Бригада Фролова поставила невода и отправилась обедать.
— Почему ты согласилась прикрепить Тарасенко к жиротопке? — спросила Зейд Точилину.
— Но ведь кого-то надо?
— Совсем не надо. Все будут на жиротопке по очереди.
— Может быть, ты и права, но у Тарасенко неважное сердце.
— Ну, знаешь ли, «неважное сердце»! Для того, чтобы ездить через бары, не нужно особенного сердца. Не так трудно сидеть в катере.
— А если человек волнуется? Это, по-твоему, для сердца ничего?
— Удивляюсь тебе, Точилина. Ты потворствуешь людям, которые волнуются, переезжая через бары!
— Знаешь ли, Зейд, — сказала Точилина, — ездить через бары, действительно, опасно, и я не могу упрекать людей за то, что ездить через бары для них неприятно.
— По-моему, комсомол обязан растить бесстрашных людей.
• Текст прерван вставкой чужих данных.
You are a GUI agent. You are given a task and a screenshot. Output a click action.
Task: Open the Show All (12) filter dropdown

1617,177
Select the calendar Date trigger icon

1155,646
Не правда ли, Гончаренко?
— В общем, бесспорно, — сказал Гончаренко, — но иногда в конкретном случае, принимая во внимание, что это девушка... Знаешь ли...
— Никаких конкретных случаев для девушек, товарищ юноша!
Она заторопилась вперед.
В резиновых сапогах, в толстой спецовке идти было трудно и неловко. В лицо дул теплый ветер, вся обширная равнина от моря до гор в косых лучах вечернего солнца как бы совершенно исчезала, смешиваясь с воздухом.
«Узка, узка, нет крыльев за спиной», — думала Зейд о старосте.
Зейд и Точилина сразу же после своего знакомства в техникуме не поладили друг с другом.
Началось это из-за различного отношения к студенту Паше Орлову.
Паша Орлов, числившийся в бригаде Точилиной, был способен, но недисциплинирован. Он почти не учился, однако же зачеты получал по всем предметам как член бригады, которая отлично выступала с докладами и рефератами.
После одного такого доклада, когда преподаватель уже вышел из кабинета и Залевская снимала с доски и стен схемы и диаграммы, Точилина подошла к Орлову.
— Мы не будем тебя больше держать в своей бригаде, Орлов! Ты не работаешь!
Орлов пожал плечами.
— Это, Орлов, не по-товарищески и, наконец, это обман: ты кончишь учебу и ничего не будешь знать!
Паша Орлов увлекался техникой: в те дни он изобретал особо экономный мотор и не считал себя в праве тратить время ни на обществоведение, ни на природоведение, ни даже на русский язык.